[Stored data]
-------

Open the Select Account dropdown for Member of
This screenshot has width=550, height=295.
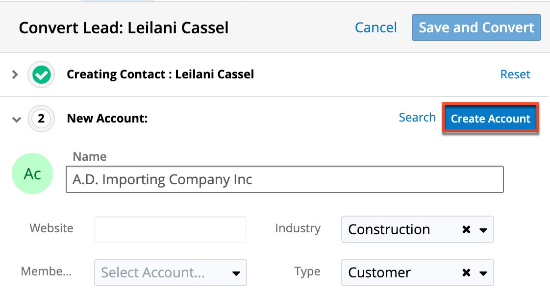[162, 272]
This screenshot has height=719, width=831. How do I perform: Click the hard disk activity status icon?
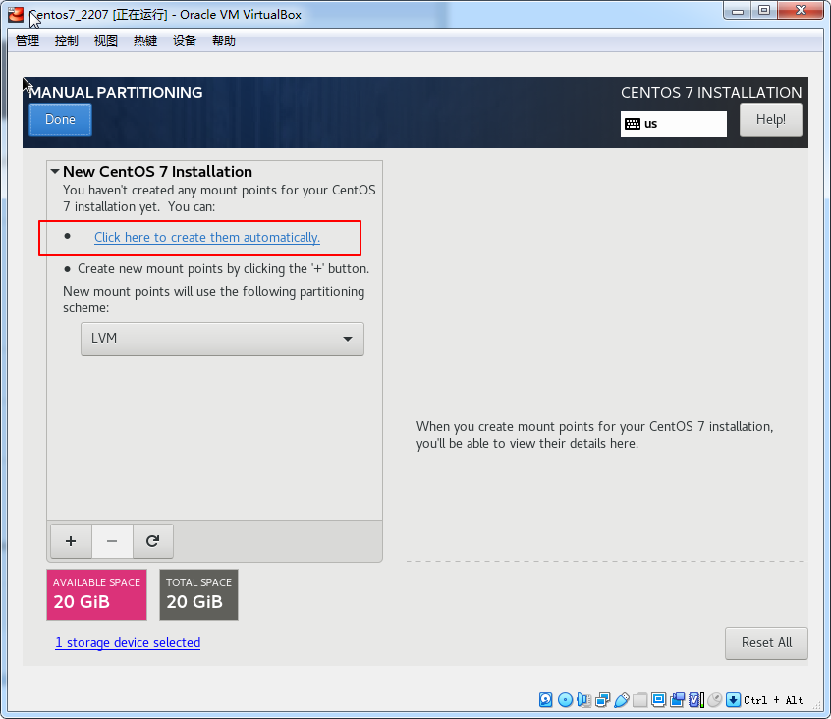(546, 700)
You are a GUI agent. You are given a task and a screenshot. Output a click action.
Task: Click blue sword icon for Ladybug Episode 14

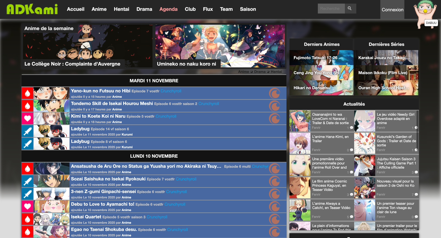click(28, 131)
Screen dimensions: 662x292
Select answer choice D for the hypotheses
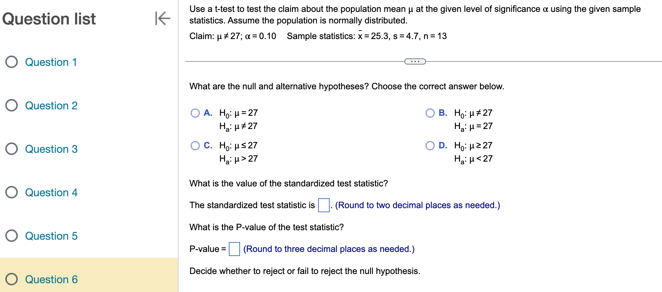click(x=430, y=146)
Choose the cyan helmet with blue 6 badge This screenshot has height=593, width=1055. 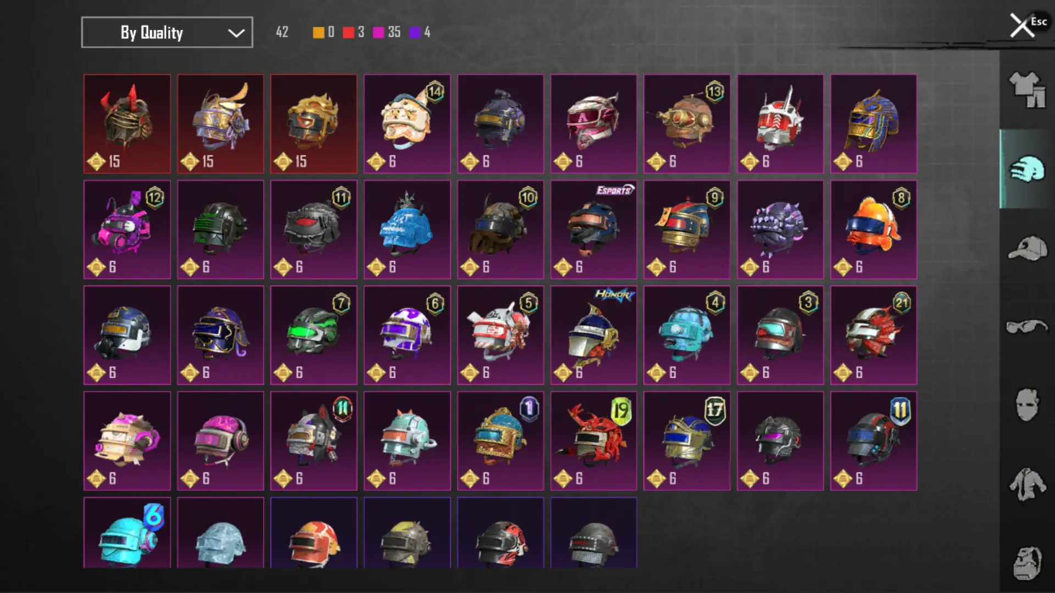coord(127,533)
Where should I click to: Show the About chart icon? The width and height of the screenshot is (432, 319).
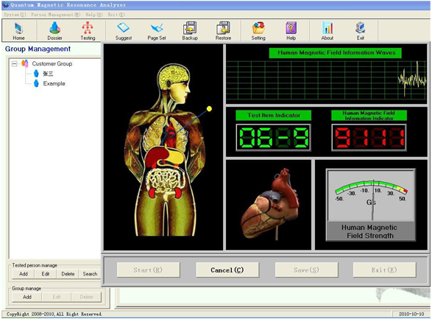point(327,31)
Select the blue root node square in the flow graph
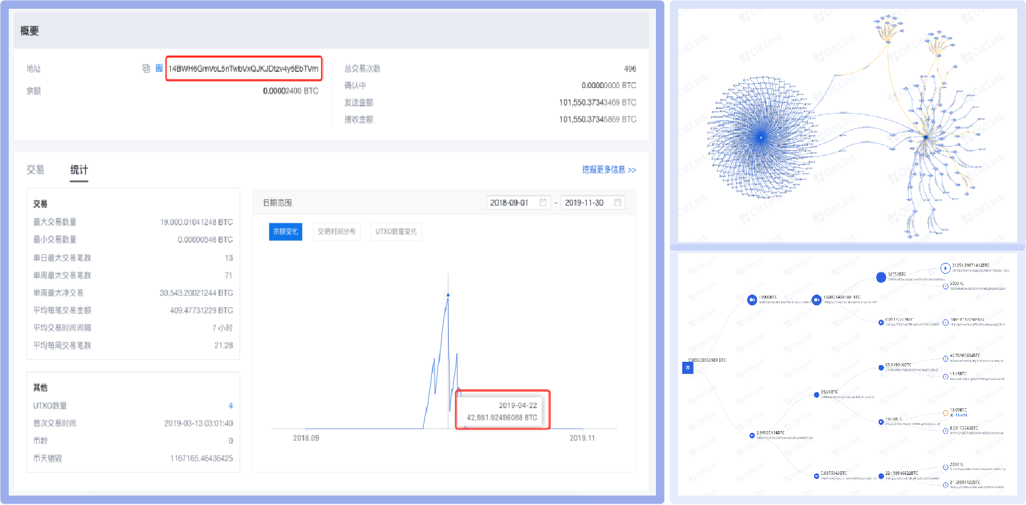The height and width of the screenshot is (505, 1026). 687,368
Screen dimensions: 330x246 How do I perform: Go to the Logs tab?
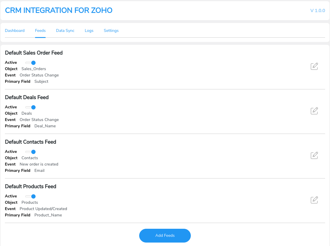point(89,30)
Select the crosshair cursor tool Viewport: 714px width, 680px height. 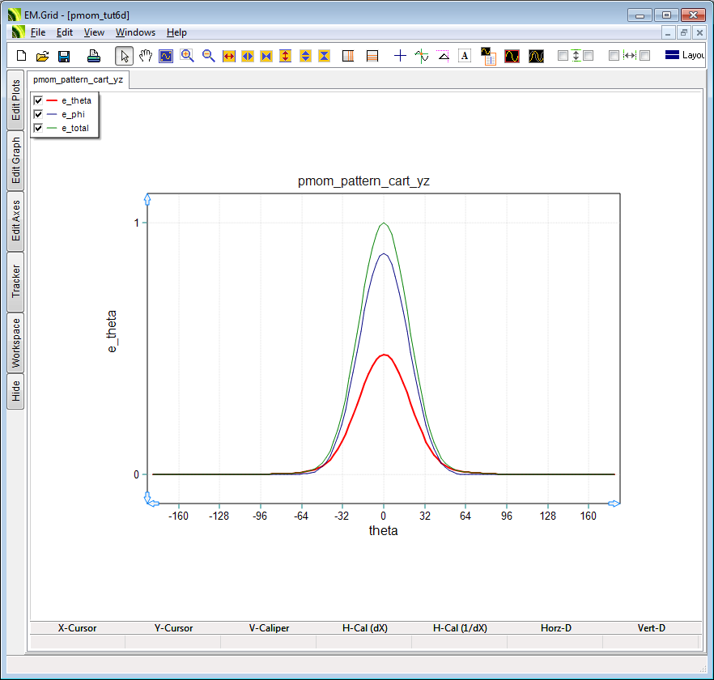click(x=400, y=56)
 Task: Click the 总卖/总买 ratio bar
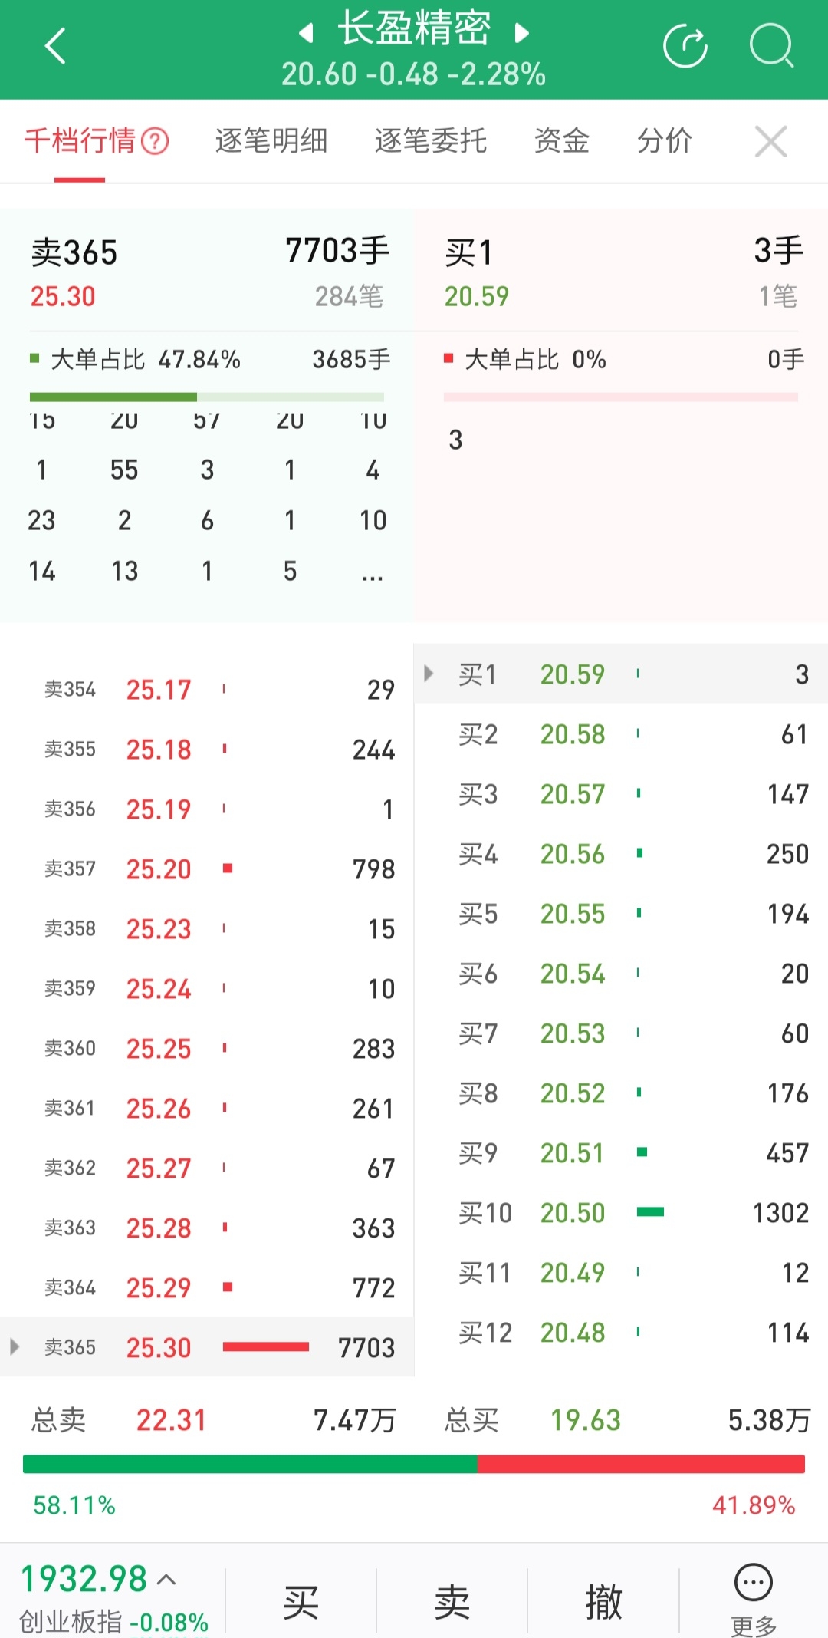414,1463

-------

#### [YOUR ASSIGNMENT]
In the entries above, every line from the line with "This screenshot has height=719, width=831." to the line with "You are a GUI" is to be printed exactly, with both ends included and pictures excluded.

#### [ANSWER AREA]
This screenshot has height=719, width=831. How do I perform: Click the hard disk activity status icon?
(546, 700)
You are a GUI agent. You are given a task and a screenshot. Output a click action.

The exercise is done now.